One of the best teams we ever coached was a group of kids who were magnificent running down the rapids. Virtually unstoppable and an honest-to-goodness tour de force when the current flowed swiftly in their direction. But, we would lose focus and intensity when the current became easy and let up. When things should have been easy, when the game should have been packed away neatly under the “W’ column, we’d struggle to tread water and keep our heads above water.

Handling success and maturity means you must learn to navigate the still waters to keep afloat and continue to move in the desired direction. It is one thing working to succeed, but it’s a whole other thing to achieve success and then stay successful. One of the true joys of being good is the scramble, the character, and the discipline invested in order to stay good.

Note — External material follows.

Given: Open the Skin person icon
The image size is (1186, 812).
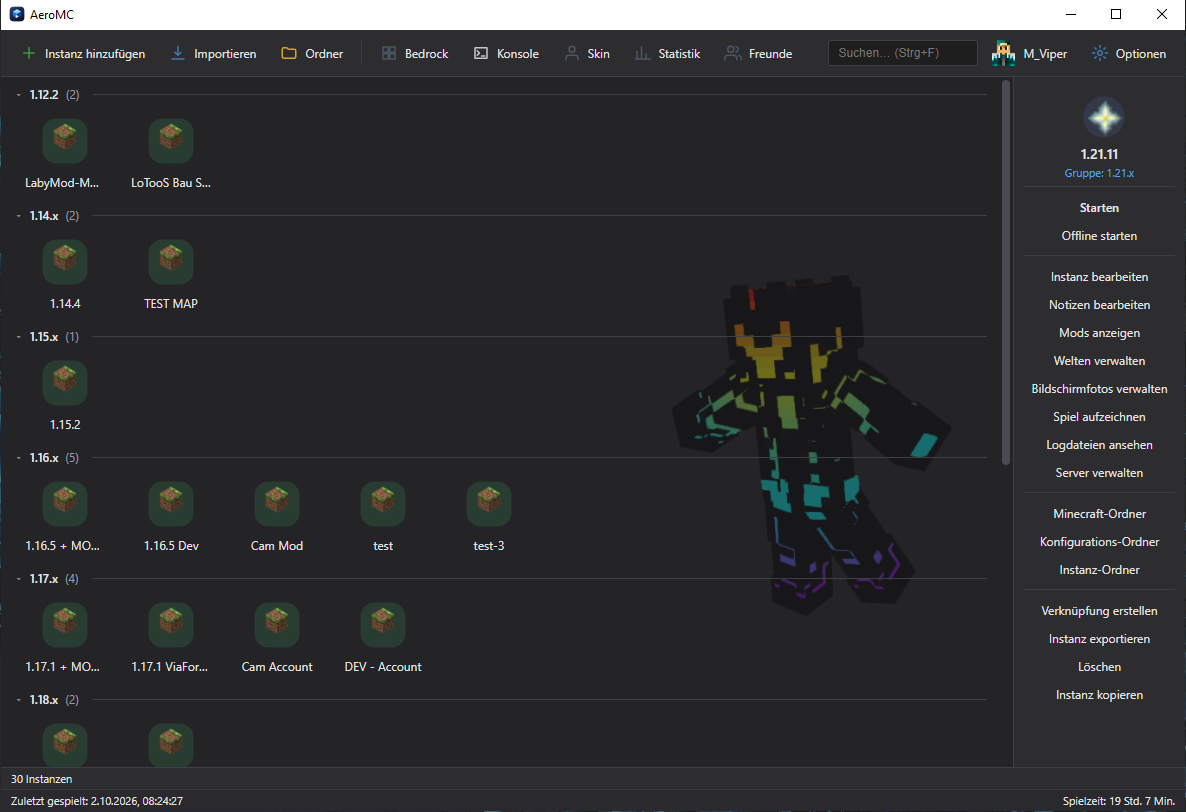Looking at the screenshot, I should point(572,54).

Tom Osborne, the legendary football coach at the University of Nebraska, said that everyone wants to win; it’s human nature. The difference between winners and losers often depends on how willing one is able to go all in and put in the work necessary. And in order to stay a winner, one has to work even harder and with greater efficiency to stay on the mountain.

One needs motivation, an edge. Some sort of carrot to dangle just out of reach in front of you that keeps your motivated. My favorite edge as a player and a coach is the “Chip on Shoulder” approach. Succeed despite the barriers you face. Suceed because there are people who don’t believe you will ever accomplish anything.

The edge. When you choose to play on the edge you have to be careful of two things.

  1. It’s easy to fall over the edge, so you must stay balanced and anchored.
  2. Key an eye on those who will push, nudge, or flat-out kick you over the edge.

The KC Royals in the first month of the season are a good example of this. They found a chip-on-the-shoulder edge which worked very well. But, when this motivator went too far, they fell over the edge and lost their composure. Fortunately, it appears they were able to step back and reboot under control to be successful. Use the edge to motivate your habits and performance, not lose emotional control. Be motivated without becoming consumed by the motivation.

Use the edge to motivate your habits and performance, not lose emotional control. Be motivated without becoming consumed by the motivation.

So you’ve turned things around. Your team and your performance proved to be successful. Pat yourself on the back, smile, and then get back to work. You have things to accomplish. The job has just begun. Find your edge and anchor yourself to your motivation.

To be a success, you need to learn to navigate the still waters. There will not always be a swift stream to move you along, so you need to be able to put your oar in the water and pull yourself forward time and time again.

Word hard.

Work focused.

Play hard.

Play focused.

Just don’t get pushed over the edge.